Replicating the returns of private equity and venture capital, two murky asset classes, is possible. Rather than investing in private companies directly, there are indexes that seek to replicate the industries' returns by constructing portfolios of liquid, U.S. large-cap equities. These portfolios are designed to mirror the characteristics and returns of the private markets.
The first step in creating a replication strategy is to create baseline research indexes. The indexes must first contain detailed transaction and valuation data on the universe of U.S. private equity- and venture capital-backed companies. Individual companies are aggregated to provide an industry level valuation of all U.S. private equity and venture capital companies (effectively creating industry benchmarks). This approach allows research indexes to reflect the gross returns of the industry, i.e., before the respective fund manager fees and expenses are deducted. Also, the research indexes are market-cap weighted.

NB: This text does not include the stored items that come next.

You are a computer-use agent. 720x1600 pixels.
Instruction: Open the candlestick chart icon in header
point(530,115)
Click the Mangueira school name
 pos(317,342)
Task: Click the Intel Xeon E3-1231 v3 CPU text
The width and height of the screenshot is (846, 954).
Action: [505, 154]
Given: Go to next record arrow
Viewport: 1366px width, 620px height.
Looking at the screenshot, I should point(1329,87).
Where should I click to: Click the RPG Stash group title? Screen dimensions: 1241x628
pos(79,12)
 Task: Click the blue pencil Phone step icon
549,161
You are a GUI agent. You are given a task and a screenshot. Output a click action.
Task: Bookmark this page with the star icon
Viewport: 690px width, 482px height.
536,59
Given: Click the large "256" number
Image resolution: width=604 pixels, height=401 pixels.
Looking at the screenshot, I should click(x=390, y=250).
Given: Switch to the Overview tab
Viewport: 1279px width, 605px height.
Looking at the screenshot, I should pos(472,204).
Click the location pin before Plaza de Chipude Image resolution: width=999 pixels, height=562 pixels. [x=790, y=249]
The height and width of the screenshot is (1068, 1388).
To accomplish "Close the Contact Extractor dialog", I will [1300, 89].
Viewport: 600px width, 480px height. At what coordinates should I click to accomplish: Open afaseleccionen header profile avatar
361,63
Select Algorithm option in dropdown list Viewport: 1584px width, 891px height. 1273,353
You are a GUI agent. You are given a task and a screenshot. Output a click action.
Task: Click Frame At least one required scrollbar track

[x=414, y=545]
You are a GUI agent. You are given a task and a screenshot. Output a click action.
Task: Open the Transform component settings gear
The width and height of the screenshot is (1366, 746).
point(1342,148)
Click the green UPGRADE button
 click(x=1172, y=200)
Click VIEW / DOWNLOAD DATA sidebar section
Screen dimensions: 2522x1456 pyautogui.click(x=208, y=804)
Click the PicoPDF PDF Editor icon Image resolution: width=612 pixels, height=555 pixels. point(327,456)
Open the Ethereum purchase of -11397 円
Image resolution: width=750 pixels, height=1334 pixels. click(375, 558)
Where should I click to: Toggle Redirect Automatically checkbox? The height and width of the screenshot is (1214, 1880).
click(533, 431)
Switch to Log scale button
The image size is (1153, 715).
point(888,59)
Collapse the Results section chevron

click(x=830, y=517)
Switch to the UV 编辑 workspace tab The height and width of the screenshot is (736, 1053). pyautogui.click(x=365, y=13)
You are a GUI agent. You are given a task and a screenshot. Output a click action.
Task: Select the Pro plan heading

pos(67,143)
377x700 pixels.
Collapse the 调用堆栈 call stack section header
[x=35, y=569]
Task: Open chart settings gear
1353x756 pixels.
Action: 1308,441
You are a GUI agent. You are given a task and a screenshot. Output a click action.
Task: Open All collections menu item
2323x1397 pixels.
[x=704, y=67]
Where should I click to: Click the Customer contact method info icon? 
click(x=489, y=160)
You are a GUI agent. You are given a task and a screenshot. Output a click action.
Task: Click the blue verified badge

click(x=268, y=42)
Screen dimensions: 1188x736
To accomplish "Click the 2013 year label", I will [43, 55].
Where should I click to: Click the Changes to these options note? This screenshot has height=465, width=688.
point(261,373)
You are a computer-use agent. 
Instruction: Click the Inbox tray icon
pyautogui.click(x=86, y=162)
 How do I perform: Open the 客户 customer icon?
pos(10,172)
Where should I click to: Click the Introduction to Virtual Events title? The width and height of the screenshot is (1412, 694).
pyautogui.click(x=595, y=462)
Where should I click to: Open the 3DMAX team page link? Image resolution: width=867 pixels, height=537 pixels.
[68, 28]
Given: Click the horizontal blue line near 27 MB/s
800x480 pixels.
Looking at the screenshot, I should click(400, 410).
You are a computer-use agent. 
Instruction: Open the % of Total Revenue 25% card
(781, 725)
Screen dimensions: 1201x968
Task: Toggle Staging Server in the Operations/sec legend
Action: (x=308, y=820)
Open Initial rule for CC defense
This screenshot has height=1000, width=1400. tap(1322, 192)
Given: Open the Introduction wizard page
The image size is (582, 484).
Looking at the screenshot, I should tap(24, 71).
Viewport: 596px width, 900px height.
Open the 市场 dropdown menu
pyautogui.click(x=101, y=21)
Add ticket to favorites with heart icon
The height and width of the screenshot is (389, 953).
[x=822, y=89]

Building tracking portfolios
Armed with a detailed historical profile of the private equity/venture capital industry return characteristics established through the research indexes, tracking portfolios are then created to mirror the risk and return characteristics of the respective asset classes. They are designed to track their respective research indexes in the medium-term due to reporting delays and other noise inherent to private company data. Tracking portfolios are constructed using liquid, U.S. large-cap equities. Modest leverage is commonly used so the tracking portfolios' risk loadings match those of the private equity and venture capital industries in aggregate.
While private equity and venture capital returns are not, themselves, predictable, the risk exposures of the asset classes can be predicted, and it is possible to create portfolios that mimic these exposures. A consensus forecasting approach averages the desired portfolio weightings generated by a portfolio of non-linear predictive models. Each model aims to replicate the risks and return characteristics of the private equity or venture capital research index. Models are designed to minimize the overlap of information.
It is critical to note that since the research indexes are highly diversified, idiosyncratic risks at the individual company level are neutralized, leaving only systematic risk.
The underlying economic relations between predictive variables and the risks within resulting portfolios are selected because they robustly predict exposures of underlying private equity and venture capital firms in different market environments. The models are designed to consistently track underlying exposures using modest levels of dynamic portfolio leverage and inter-sector leverage adjustments. Averaging the portfolio recommendations across models reduces model risks and individual models are prevented from taking extreme positions. Portfolio parameters are estimated in-sample and evaluated using out-of-sample verification data.
3 main steps to construct a replication portfolio
1. Sector distribution matching. Each quarter, the market-cap sector weightings of the research indexes are matched using individual stocks from publicly traded sector indexes. Intra-quarter sector weightings self-adjust based on relative market performance.
2. Portfolio level beta matching. On a monthly basis, the portfolio risk characteristics of the research indexes are estimated using proprietary models. The overall risk level is replicated in the tracking indexes through modest leverage at the portfolio level. The leverage factor is reset monthly and can go below one.
3. Sector-level beta refinement. On a monthly basis, the same proprietary models are used to estimate the risk characteristics at the individual equity sector levels. Leverage adjustments, up or down, are made to each sector to better reflect risk estimates. This action tightens portfolio tracking, and the net leverage effect of adjustments across all sectors is zero.
The resulting tracker index portfolios are composed of highly liquid U.S. equities, allowing the portfolios to trade efficiently and be scalable.
Arthur R. Bushonville is founder and CEO and Jeffrey F. Knupp is president of DSC Quantitative Group, Chicago. This content represents the views of the authors. It was submitted and edited under P&I guidelines, but is not a product of P&I's editorial team.